Version 1.1.0 - November, 2025. Monterrey
SPAA is an automated evaluator of scientific abstracts that integrates narrative/ rhetorical analysis with domain-dependent scientific–technical verification. It applies linguistic, semantic, and structural rules—together with curated domain-specific lexicons—to assess the quality of the background, hypothesis, methodology, expected outcomes, and impact sections. Using NLP (SpaCy), SPAA generates a report with expert-level feedback on the abstract’s coherence, rigor, and scientific soundness.
SPAA evaluates whether a research abstract:
- States a clear problem, context, and knowledge gap.
- Formulates a specific and domain-relevant hypothesis.
- Describes a coherent methodological plan.
- Defines expected outcomes aligned with the study goals.
- Identifies scientific or societal impact.
- Uses domain-appropriate terminology based on curated lexicons.

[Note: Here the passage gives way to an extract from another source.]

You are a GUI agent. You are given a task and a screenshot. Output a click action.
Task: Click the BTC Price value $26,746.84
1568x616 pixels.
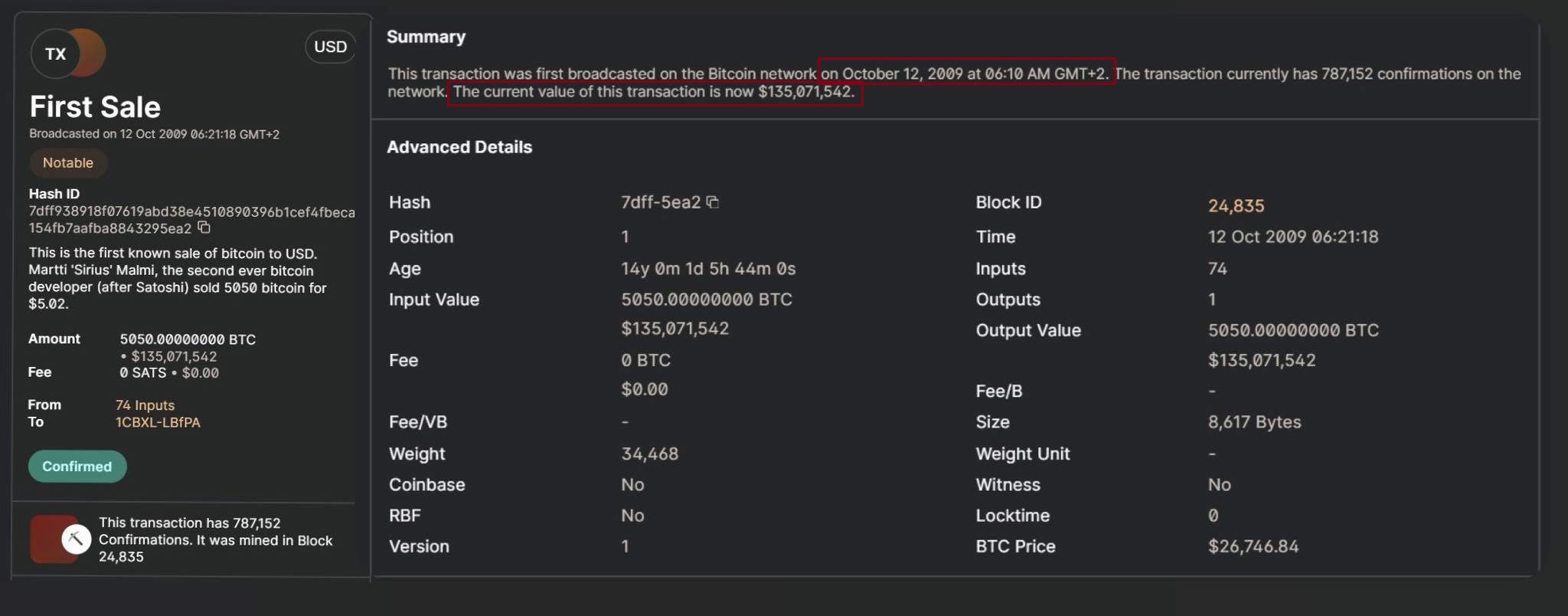click(x=1253, y=546)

- Employs proper academic tone, causal structure, and strong action verbs.
- Produces a consistent, reproducible evaluation report.
- Generates a concise abstract summary based on keyword relevance.
SPAA/
├── abstract_validator.py # Orchestrates the validation pipeline (main OOP engine)
├── loader.py # Class to load input text and configuration files
├── background_analysis.py # Background section validator
├── hypothesis_analysis.py # Hypothesis section validator
├── methodology_analysis.py # Methodology section validator
├── outcomes_analysis.py # Expected Outcomes section validator
├── impact_analysis.py # Impact section validator
├── ethics_analysis.py # Ethics validator
├── summarizer.py # Summarizes the abstract automatically
├── bloom_detection.py # Bloom's Taxonomy detection utilities
├── lexicon/
│ ├── <tag_1>/lexicon_<tag_1>.csv # Lexicon list for <tag_1>
│ ├── <tag_2>/lexicon_<tag_2>.csv # Lexicon list for <tag_2>
│ └── <tag_N>/lexicon_<tag_N>.csv # Lexicon list for <tag_N>
├── config/
│ ├── config_keywords.json # Keyword lists and synonyms
│ └── config_weights.json # Scoring weights per section
├── input_data/
│ └── abstract_file.txt # Abstract to be evaluated (structured with # sections)
├── output/
│ └── output_results.txt # Generated validation report
└── README.md
- Python 3.10
- SpaCy
Install dependencies with:
pip install spacy
python -m spacy download en_core_web_smFrom the root folder:
python abstract_validator.py --tag name_of_lexiconMake sure your input file (abstract_file.txt) inside input_data/ follows this format:
# background
[Text about the background]
# hypothesis
[Text about the hypothesis]
# methodology
[Text about the planned methods]
# outcomes
[Text about the expected outcomes]
# impact
[Text about the long-term impact]
# keywords
keyword1, keyword2, keyword3, ..., keyword5
A console message and a saved file under output/, containing:
- Validation feedback section by section
- Scores (%) for each evaluated part
- Detection of strong/weak scientific tone
- Detection of Bloom's action verbs (and their level)
Example console output:
Keywords matched: 3 of 5
Validation completed. Results saved to: output/output_results.txt
- All keyword rules and scoring weights can be customized via JSON files (
config/folder). - Bloom verb detection includes synonyms to ensure broader linguistic coverage.
- Designed for scientific proposal abstracts, not intended for finalized manuscripts.
- Domain taxonomies: High-level ontologies to classify concepts and detect topic alignment.
- Multi-domain lexicon fusion: Combine lexicons for cross-disciplinary abstracts.
- Extending to multi-language support (e.g., Spanish abstract).
Developed by Flavio F. Contreras-Torres (Tecnológico de Monterrey)
Monterrey, Mexico - November 2025
v.1.0.0 - April 2025. Oviedo, Spain
v.1.1.0 - November 2025. Monterrey, Mexico
This project is licensed under the terms of the MIT License.
See the LICENSE file for full details.